Updated June 2026
What Is Liability Insurance Insurance?
Liability insurance covers bodily injury and property damage you cause to other people in an at-fault accident. Alabama is an at-fault state, which means the driver who causes the crash is financially responsible for the other party's losses. Your liability policy pays their medical bills, lost wages, vehicle repairs, and legal fees up to your policy limits. If damages exceed your limits, you pay the remainder out of pocket.
- You rear-end a stopped car at a red light. The other driver has $18,000 in medical bills and $6,500 in vehicle damage. Your liability policy pays the full $24,500 because it falls within Alabama's minimum $25,000 per person and $25,000 property damage limits. If their medical bills had been $30,000, your policy would pay only $25,000 and you would owe the remaining $5,000 personally.
- You lose control on I-65 and hit two vehicles. Driver A has $22,000 in medical bills. Driver B has $28,000 in medical bills and $9,000 in vehicle damage. Your 25/50/25 policy pays $25,000 to Driver A, $25,000 to Driver B for medical, and $9,000 for Driver B's vehicle. You owe Driver B the remaining $3,000 in medical bills out of pocket because the per-accident bodily injury limit is $50,000 total.
- Your license is suspended for DUI. You cancel your liability policy to save money. Six months later, you apply for reinstatement and discover Alabama requires continuous coverage even during suspension. The DMV treats the gap as a separate violation, adds a $200 reinstatement fee, and extends your SR-22 filing requirement by the length of the lapse. Maintaining a non-owner liability policy during suspension would have avoided this penalty.

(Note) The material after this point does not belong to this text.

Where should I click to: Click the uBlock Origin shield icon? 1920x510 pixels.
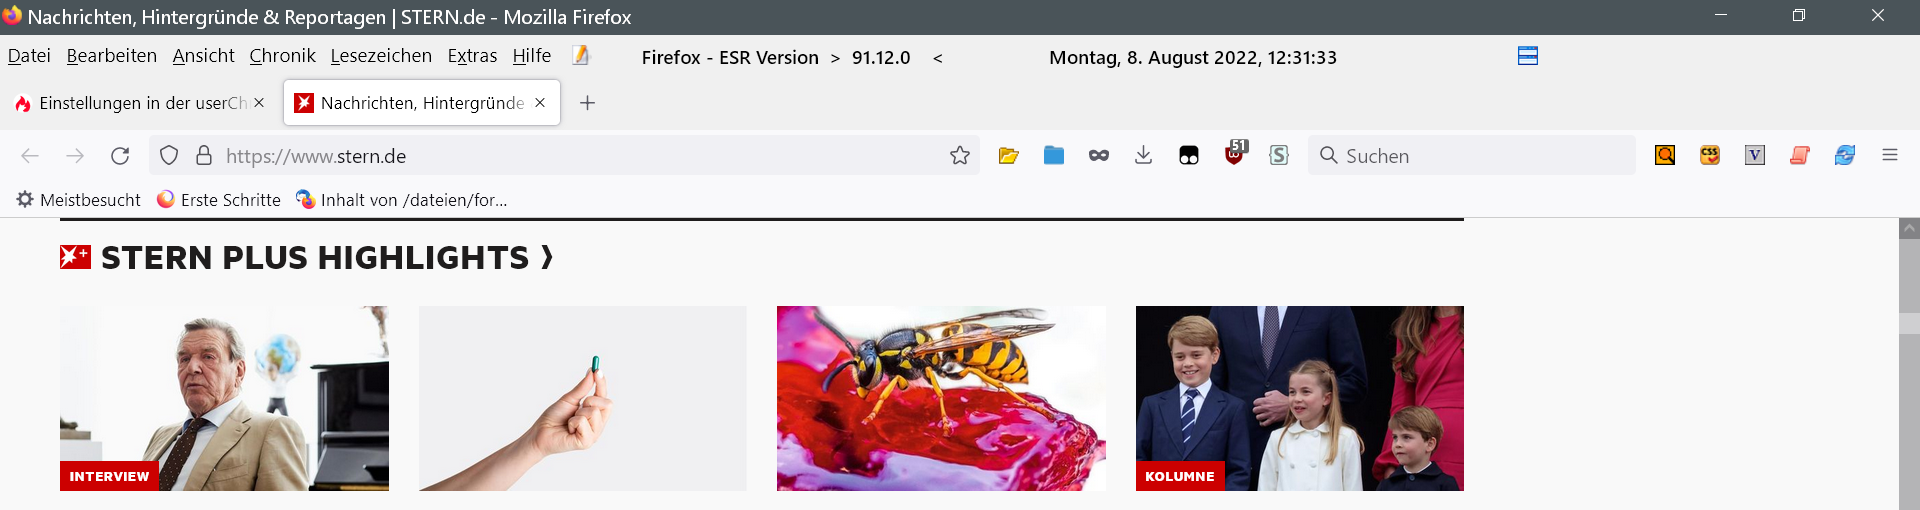coord(1235,153)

Who Needs Liability Insurance Insurance?
Liability coverage is legally required for all Alabama drivers seeking reinstatement after suspension, even if you do not currently own a vehicle. If your suspension was due to DUI, excessive points, or failure to maintain insurance, you must carry liability coverage continuously during the suspension period and file SR-22 proof with the DMV. If you do not own a car, a non-owner liability policy satisfies the reinstatement requirement and prevents additional lapses from extending your suspension.
Check your suspension notice or call the Alabama Law Enforcement Agency Driver License Division at 334-242-4400 to confirm whether continuous insurance is a reinstatement requirement. If yes, buy liability coverage immediately to stop the clock on additional penalties. If you do not own a vehicle, request a non-owner policy with SR-22 filing. If you own a vehicle but cannot legally drive it, maintain standard liability coverage on the vehicle to preserve insurability and avoid lapse surcharges when your license is reinstated.
How Much Does Liability Insurance Insurance Cost?
Liability-only policies in Alabama typically cost $45–$85/month ($540–$1,020/year) at state minimums. SR-22 filing adds $15–$35/month. Suspended drivers often pay $75–$140/month for non-owner liability with SR-22.
- SR-22 filing requirement increases premiums 20–50% due to high-risk classification, even if your underlying violation is minor.
- Suspension type matters — DUI suspensions trigger higher rates than administrative suspensions for unpaid tickets.
- Length of suspension affects pricing; carriers view longer suspensions as higher ongoing risk.
- Coverage gaps during suspension result in surcharges when coverage resumes, often adding $10–$25/month for 12–36 months.
- Non-owner policies cost less than standard policies because they exclude vehicle damage coverage, but SR-22 non-owner rates are still elevated.
- County of residence affects rates; Jefferson and Mobile counties average 15–25% higher liability premiums than rural counties due to claim frequency.